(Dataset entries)
________________

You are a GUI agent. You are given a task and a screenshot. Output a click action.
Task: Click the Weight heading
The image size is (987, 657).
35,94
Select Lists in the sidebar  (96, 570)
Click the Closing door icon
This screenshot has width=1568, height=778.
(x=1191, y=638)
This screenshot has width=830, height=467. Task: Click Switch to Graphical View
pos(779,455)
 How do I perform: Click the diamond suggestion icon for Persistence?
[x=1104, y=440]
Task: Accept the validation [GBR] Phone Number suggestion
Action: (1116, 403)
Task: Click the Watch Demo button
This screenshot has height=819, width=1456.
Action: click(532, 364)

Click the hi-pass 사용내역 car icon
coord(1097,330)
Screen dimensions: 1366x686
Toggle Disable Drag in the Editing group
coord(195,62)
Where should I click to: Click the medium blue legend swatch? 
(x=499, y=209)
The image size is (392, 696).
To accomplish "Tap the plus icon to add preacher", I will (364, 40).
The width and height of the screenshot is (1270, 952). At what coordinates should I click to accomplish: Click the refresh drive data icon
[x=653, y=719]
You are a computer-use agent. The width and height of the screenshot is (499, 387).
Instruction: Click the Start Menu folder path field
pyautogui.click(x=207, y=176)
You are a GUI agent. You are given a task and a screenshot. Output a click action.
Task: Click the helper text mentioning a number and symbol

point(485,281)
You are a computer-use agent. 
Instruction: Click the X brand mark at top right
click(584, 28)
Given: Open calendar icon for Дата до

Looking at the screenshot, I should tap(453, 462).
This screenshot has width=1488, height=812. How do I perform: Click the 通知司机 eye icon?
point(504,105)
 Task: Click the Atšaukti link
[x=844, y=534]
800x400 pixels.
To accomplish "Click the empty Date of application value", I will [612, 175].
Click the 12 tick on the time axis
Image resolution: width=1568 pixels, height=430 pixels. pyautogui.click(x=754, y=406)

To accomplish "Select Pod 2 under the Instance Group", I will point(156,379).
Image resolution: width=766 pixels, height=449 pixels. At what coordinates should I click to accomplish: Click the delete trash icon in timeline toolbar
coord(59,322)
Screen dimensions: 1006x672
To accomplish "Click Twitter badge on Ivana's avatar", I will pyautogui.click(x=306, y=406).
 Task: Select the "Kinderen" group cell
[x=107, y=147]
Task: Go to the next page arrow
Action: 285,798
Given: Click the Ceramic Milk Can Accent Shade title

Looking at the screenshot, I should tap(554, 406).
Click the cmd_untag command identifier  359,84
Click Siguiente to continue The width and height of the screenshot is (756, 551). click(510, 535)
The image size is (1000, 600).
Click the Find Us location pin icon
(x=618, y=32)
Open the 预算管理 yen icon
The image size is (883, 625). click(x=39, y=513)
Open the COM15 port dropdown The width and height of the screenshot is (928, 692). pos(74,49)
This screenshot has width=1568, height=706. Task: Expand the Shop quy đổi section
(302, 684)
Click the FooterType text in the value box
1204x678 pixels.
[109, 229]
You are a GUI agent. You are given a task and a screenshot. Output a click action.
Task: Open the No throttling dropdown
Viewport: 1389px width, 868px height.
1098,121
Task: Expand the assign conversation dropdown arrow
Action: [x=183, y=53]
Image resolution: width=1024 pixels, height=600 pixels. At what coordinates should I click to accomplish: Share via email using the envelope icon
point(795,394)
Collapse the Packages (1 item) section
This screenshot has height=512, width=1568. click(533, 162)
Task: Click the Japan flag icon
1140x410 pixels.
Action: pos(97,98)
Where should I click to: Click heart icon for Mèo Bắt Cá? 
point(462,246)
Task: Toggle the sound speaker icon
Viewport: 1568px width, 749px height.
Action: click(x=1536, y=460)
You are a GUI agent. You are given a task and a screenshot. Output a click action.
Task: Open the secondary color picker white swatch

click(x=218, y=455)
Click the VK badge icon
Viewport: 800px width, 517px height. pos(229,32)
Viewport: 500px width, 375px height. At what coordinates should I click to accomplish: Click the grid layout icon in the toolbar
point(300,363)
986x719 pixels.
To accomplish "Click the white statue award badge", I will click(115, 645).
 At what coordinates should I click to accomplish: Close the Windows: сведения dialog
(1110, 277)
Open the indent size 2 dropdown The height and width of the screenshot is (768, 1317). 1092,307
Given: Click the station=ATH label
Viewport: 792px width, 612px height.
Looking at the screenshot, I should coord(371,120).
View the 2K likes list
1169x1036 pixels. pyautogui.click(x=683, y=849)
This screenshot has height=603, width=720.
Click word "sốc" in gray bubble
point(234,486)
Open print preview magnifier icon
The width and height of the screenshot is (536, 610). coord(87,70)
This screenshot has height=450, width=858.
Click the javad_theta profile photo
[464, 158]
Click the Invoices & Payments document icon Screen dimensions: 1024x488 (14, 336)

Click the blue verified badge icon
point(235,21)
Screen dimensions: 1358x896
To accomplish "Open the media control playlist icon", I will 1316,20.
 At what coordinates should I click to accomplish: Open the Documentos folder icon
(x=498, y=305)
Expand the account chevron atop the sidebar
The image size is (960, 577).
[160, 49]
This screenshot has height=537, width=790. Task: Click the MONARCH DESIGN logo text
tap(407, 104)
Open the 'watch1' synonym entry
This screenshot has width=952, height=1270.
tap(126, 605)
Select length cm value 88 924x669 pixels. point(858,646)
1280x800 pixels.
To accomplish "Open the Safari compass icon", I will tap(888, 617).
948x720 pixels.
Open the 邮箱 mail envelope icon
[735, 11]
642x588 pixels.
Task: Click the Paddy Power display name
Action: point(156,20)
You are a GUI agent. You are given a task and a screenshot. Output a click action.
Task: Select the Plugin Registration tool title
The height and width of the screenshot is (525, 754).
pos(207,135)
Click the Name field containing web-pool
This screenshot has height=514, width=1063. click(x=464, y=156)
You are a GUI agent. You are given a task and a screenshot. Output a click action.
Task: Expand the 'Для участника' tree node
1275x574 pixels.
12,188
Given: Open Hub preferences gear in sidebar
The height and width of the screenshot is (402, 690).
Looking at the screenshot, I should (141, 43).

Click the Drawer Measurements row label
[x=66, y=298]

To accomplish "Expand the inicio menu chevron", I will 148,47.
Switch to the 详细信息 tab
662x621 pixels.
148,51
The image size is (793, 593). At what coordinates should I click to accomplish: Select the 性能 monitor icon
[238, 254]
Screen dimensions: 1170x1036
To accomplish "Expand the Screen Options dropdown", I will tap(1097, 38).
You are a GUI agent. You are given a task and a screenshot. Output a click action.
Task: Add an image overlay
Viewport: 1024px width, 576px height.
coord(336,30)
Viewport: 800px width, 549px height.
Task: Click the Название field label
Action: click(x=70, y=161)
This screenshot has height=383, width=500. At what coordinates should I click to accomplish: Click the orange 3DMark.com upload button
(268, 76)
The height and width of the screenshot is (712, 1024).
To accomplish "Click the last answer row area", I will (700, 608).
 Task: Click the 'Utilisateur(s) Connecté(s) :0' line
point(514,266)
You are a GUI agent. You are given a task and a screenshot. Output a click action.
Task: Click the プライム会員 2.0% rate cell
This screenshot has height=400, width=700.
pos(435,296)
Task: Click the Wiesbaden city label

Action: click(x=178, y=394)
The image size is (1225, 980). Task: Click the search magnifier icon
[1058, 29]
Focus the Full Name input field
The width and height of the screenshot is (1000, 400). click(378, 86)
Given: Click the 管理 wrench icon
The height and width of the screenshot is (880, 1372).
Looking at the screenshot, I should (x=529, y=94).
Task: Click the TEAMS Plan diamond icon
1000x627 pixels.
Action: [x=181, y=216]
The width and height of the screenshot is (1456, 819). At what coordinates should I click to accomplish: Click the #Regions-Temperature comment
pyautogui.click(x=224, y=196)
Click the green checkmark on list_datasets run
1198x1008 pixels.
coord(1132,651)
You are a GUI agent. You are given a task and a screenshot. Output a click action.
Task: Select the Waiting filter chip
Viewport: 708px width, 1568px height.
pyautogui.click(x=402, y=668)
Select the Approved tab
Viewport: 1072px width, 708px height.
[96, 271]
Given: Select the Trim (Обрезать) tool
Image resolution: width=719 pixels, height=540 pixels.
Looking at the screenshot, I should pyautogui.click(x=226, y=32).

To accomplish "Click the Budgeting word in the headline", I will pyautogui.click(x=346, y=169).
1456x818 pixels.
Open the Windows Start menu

________________

# [What to produce]
The answer should be one number, the count of lines above that contain "dimensions".

# [Expected output]
5